## What to work on
Write the part of the listing starting at the line containing "Where should I click to: Open" and ending at the line containing "Action: coord(160,593)" as a two-column CSV with the headers task and click, one row for each task and its click. Put each value in quotes, and replace any line breaks inside a value with spaces.

## Record extracts
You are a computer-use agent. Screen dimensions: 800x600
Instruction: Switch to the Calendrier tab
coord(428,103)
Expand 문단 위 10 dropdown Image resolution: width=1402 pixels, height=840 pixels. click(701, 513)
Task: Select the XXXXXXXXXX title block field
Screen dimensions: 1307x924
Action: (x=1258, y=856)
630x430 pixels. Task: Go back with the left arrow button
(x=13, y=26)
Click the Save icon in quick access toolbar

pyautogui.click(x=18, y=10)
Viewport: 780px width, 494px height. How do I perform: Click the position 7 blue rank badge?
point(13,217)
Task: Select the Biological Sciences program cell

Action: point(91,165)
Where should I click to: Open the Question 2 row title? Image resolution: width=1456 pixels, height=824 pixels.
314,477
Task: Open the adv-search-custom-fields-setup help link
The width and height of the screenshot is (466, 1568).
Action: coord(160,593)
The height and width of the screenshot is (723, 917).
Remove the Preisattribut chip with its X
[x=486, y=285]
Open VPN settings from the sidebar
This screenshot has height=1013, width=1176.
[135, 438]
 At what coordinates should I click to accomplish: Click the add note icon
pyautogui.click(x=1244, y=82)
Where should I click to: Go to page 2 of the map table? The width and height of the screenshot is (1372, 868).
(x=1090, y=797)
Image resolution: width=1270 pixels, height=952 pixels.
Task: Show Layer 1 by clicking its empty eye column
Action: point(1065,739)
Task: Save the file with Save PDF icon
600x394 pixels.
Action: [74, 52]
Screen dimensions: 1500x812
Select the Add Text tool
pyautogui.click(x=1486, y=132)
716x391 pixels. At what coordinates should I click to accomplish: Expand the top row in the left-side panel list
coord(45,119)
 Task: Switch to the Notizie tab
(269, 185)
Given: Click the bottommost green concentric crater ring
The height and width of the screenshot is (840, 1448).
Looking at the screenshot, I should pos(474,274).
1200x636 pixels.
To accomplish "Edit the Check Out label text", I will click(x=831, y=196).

## Exercise answer
task,click
"Where should I click to: Open the Question 2 row title? Image resolution: width=1456 pixels, height=824 pixels.","314,477"
"Task: Open the adv-search-custom-fields-setup help link The width and height of the screenshot is (466, 1568).","Action: coord(160,593)"